By DAVE LENCKUS, who has covered the insurance industry for more than two decades
Some business interruption losses not triggered by physical damage have been insurable for some time under property insurance policies, and relatively new policies are specifically designed to respond when an insured's suppliers are shuttered for various reasons other than damage to their facilities.
While helpful in some scenarios, however, experts say that those coverages would not address many phantom business interruptions--shutdowns that are not linked to any physical loss.
Some disruptions are not covered under an insurance policy because a policyholder or its major supplier does not sustain damage to insured property, said John White, Chicago-based vice president of market management with Allianz Global Corporate & Specialty Americas.
For example, take a business interruption triggered by unrest in the Middle East. A company would not be insured for its losses if it halted shipments to that area over concerns that its goods would be stolen from a port or left to sit there because transporting them to their final destination would be dangerous, experts said.
A classic example of an uninsured business interruption that recently occurred was the 2010 grounding of European commercial airlines following the eruption of a volcano in Iceland. The eruption sent such a heavy cloud of ash into the atmosphere that European aviation authorities grounded commercial air travel for nearly a week in April 2010 and several days the next month. The grounding cost the airline industry between $200 million and $400 million, the International Air Transport Assn. estimated.
EXCLUSION LOOPHOLES?
But policyholder attorneys John M. Sylvester, Thomas M. Reiter and Jane-Harte-Lovelace, partners at K&L Gates LLP, contend that the volcanic ash incident is not such a classic example of an uninsurable loss.
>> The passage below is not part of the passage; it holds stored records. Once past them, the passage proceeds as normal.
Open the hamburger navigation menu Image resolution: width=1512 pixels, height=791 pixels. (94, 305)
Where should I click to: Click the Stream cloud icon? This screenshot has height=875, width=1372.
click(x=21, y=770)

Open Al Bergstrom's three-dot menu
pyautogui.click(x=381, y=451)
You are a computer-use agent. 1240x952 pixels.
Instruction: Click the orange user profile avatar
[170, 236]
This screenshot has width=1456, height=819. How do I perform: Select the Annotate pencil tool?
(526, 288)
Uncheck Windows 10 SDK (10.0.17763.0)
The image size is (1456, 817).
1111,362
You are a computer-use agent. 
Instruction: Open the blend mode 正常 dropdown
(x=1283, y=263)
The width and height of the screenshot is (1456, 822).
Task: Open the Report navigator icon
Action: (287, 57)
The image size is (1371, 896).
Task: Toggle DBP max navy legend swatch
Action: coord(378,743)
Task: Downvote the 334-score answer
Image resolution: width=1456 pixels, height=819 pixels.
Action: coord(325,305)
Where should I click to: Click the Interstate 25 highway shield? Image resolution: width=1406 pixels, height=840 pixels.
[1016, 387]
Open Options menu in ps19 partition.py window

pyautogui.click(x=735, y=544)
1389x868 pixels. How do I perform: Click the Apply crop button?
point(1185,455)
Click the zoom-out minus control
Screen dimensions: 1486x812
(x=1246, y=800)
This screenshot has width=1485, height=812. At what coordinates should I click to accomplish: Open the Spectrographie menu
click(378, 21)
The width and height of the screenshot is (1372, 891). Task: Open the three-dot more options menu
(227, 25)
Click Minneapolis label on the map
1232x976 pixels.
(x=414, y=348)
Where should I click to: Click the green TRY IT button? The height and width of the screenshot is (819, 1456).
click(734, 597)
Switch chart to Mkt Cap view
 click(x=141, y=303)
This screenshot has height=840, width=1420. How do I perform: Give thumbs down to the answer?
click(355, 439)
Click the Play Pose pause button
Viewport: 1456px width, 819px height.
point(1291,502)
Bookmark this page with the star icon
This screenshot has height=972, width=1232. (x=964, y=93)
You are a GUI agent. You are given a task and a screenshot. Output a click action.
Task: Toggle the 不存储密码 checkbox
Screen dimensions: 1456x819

In an online newsletter posted in late April 2010, the attorneys noted that some all-risk insurance policies purchased by policyholders affected by the grounding might cover their business interruption losses. The coverage would depend on the policies' wording and applicable law, they noted.
For example, they pointed out, an all-risk policy might provide civil authority coverage, which is designed to cover business interruption losses resulting from action taken by a governmental authority.
"For example, there may be governmental or regulatory actions that restrict the use of public facilities that are necessary for business operations to proceed, such as airports or flight paths in the sky," the attorneys stated in the newsletter.
Another provision in an all-risk policy that could provide coverage is a sue-and-labor clause, the attorneys noted. That type of provision is designed to extend coverage for the cost of measures the policyholder takes to mitigate or prevent damage to its insured property.
Even after providing such coverage extensions, however, an insurer might not cover a phantom business interruption loss, the attorneys noted. For example, an insurer might not respond unless a policyholder's entire operation has been halted. Other insurers will examine whether their policyholders recover their lost income after resuming operations.
There typically also is a distance limitation on the civil authority provision, noted Pete Fahrenthold, the Houston-based managing director of risk management at United Continental Holdings Inc. The distance parameter requires that a denial of access must be within a certain distance of an insured location, he said.
In the case of the Icelandic volcano, aviation authorities closed the airspace over the Atlantic Ocean, "but the airports--where the airlines had property--were not closed," Fahrenthold pointed out.
Indeed, the civil authority provision has triggered some significant insurance coverage litigation that has not benefited policyholders, said Richard S. Betterley, president of Betterley Risk Consultants Inc. of Sterling, Mass.
Betterley pointed to a 2005 New York federal court decision that denied business interruption coverage to the Philadelphia Parking Authority for its loss of business after U.S. airlines were grounded for several days due to the Sept. 11, 2001, terrorist attacks. The court ruled that, while the grounding might have significantly reduced the demand for the authority's parking services, access to the garages was not prohibited and, therefore, the authority did not have a covered loss.
SUPPLY CHAIN HITS
For the last few years, some insurers also have written policies designed to cover business interruption losses caused by supply chain interruptions, regardless whether the supplier sustained physical damage to its facility.
A policy written by Zurich North America, a unit of Zurich Financial Services Group, is an all-risk policy that, with only some exceptions, would respond if a named supplier were shuttered by an incident similar to the volcanic ash risk that grounded airlines in Europe last year.
Among the various other policies that are available, some can be written to cover a policyholder's main supplier, and others--for an additional premium--will respond to interruptions much farther up the supply chain to as far back as the raw material supplier, said Ben Tucker, New York-based senior vice president and the property specialized risk group leader in the U.S. property practice at Marsh.
While the coverage has been available a few years, only a handful of insurance buyers have purchased it, according to Duncan Ellis, the New York-based U.S. property practice leader for Marsh. Ellis said that the coverage's slow uptake is largely a result of unfortunate market timing: It was introduced when the economy began souring and insurance buyers were looking for ways to cut, not increase, spending.
But, more recently, buyers are examining the potential benefits of the coverage, Ellis said.